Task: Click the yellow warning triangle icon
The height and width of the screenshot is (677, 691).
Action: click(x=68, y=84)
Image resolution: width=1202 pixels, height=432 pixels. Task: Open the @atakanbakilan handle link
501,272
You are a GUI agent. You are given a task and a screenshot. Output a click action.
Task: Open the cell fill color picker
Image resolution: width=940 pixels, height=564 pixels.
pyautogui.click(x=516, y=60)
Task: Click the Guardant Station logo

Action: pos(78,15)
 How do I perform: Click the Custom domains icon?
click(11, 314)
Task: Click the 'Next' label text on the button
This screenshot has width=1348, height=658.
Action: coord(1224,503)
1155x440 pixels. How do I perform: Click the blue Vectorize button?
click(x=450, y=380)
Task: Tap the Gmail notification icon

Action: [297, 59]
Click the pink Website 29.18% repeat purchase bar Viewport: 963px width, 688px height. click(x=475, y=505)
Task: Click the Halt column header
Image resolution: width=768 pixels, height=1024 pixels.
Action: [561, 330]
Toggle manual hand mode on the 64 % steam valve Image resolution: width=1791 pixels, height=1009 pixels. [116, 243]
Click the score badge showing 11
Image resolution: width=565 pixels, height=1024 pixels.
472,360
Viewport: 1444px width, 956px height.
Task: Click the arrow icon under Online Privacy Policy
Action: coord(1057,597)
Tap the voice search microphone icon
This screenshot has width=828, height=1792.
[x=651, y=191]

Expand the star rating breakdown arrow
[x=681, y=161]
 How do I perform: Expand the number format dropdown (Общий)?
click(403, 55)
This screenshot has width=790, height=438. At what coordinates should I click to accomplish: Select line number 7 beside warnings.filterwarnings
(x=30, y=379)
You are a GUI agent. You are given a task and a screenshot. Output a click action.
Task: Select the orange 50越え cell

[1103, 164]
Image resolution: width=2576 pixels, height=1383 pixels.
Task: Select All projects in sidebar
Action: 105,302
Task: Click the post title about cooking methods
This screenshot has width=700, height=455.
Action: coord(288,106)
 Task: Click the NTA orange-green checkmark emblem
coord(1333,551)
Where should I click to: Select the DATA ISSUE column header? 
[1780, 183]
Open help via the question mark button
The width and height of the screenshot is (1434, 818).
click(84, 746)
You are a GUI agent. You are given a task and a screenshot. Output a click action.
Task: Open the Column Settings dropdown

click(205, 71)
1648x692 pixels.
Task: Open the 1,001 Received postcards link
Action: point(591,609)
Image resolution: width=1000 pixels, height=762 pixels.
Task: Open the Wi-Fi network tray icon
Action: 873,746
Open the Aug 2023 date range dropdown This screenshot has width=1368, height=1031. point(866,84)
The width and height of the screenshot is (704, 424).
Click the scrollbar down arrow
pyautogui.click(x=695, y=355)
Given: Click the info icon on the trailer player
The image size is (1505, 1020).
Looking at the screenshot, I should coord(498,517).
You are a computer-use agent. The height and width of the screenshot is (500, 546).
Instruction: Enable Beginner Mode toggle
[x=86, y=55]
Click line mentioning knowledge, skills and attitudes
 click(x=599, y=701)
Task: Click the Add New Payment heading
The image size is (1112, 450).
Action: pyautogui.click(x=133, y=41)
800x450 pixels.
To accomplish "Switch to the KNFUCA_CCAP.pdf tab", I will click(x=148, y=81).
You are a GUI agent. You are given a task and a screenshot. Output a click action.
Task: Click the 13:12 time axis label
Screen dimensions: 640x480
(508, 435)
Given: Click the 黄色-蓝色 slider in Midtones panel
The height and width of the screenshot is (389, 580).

> [YOUR ASSIGNMENT]: Copy down every record, keeping each one exact.

> [WRITTEN SOLUTION]:
Task: Click the yellow warning triangle icon
The height and width of the screenshot is (677, 691).
Action: click(x=68, y=84)
Image resolution: width=1202 pixels, height=432 pixels. Task: Open the @atakanbakilan handle link
501,272
You are a GUI agent. You are given a task and a screenshot. Output a click action.
Task: Open the cell fill color picker
Image resolution: width=940 pixels, height=564 pixels.
pyautogui.click(x=516, y=60)
Task: Click the Guardant Station logo

Action: pos(78,15)
 How do I perform: Click the Custom domains icon?
click(11, 314)
Task: Click the 'Next' label text on the button
This screenshot has width=1348, height=658.
Action: coord(1224,503)
1155x440 pixels. How do I perform: Click the blue Vectorize button?
click(x=450, y=380)
Task: Tap the Gmail notification icon

Action: [297, 59]
Click the pink Website 29.18% repeat purchase bar Viewport: 963px width, 688px height. click(x=475, y=505)
Task: Click the Halt column header
Image resolution: width=768 pixels, height=1024 pixels.
Action: [561, 330]
Toggle manual hand mode on the 64 % steam valve Image resolution: width=1791 pixels, height=1009 pixels. [116, 243]
Click the score badge showing 11
Image resolution: width=565 pixels, height=1024 pixels.
472,360
Viewport: 1444px width, 956px height.
Task: Click the arrow icon under Online Privacy Policy
Action: coord(1057,597)
Tap the voice search microphone icon
This screenshot has width=828, height=1792.
[x=651, y=191]

Expand the star rating breakdown arrow
[x=681, y=161]
 How do I perform: Expand the number format dropdown (Общий)?
click(403, 55)
This screenshot has width=790, height=438. At what coordinates should I click to accomplish: Select line number 7 beside warnings.filterwarnings
(x=30, y=379)
You are a GUI agent. You are given a task and a screenshot. Output a click action.
Task: Select the orange 50越え cell

[1103, 164]
Image resolution: width=2576 pixels, height=1383 pixels.
Task: Select All projects in sidebar
Action: 105,302
Task: Click the post title about cooking methods
This screenshot has width=700, height=455.
Action: coord(288,106)
 Task: Click the NTA orange-green checkmark emblem
coord(1333,551)
Where should I click to: Select the DATA ISSUE column header? 
[1780, 183]
Open help via the question mark button
The width and height of the screenshot is (1434, 818).
click(84, 746)
You are a GUI agent. You are given a task and a screenshot. Output a click action.
Task: Open the Column Settings dropdown

click(205, 71)
1648x692 pixels.
Task: Open the 1,001 Received postcards link
Action: point(591,609)
Image resolution: width=1000 pixels, height=762 pixels.
Task: Open the Wi-Fi network tray icon
Action: 873,746
Open the Aug 2023 date range dropdown This screenshot has width=1368, height=1031. point(866,84)
The width and height of the screenshot is (704, 424).
Click the scrollbar down arrow
pyautogui.click(x=695, y=355)
Given: Click the info icon on the trailer player
The image size is (1505, 1020).
Looking at the screenshot, I should coord(498,517).
You are a computer-use agent. The height and width of the screenshot is (500, 546).
Instruction: Enable Beginner Mode toggle
[x=86, y=55]
Click line mentioning knowledge, skills and attitudes
 click(x=599, y=701)
Task: Click the Add New Payment heading
The image size is (1112, 450).
Action: pyautogui.click(x=133, y=41)
800x450 pixels.
To accomplish "Switch to the KNFUCA_CCAP.pdf tab", I will click(x=148, y=81).
You are a GUI agent. You are given a task and a screenshot. Output a click action.
Task: Click the 13:12 time axis label
Screen dimensions: 640x480
(508, 435)
Given: Click the 黄色-蓝色 slider in Midtones panel
The height and width of the screenshot is (389, 580).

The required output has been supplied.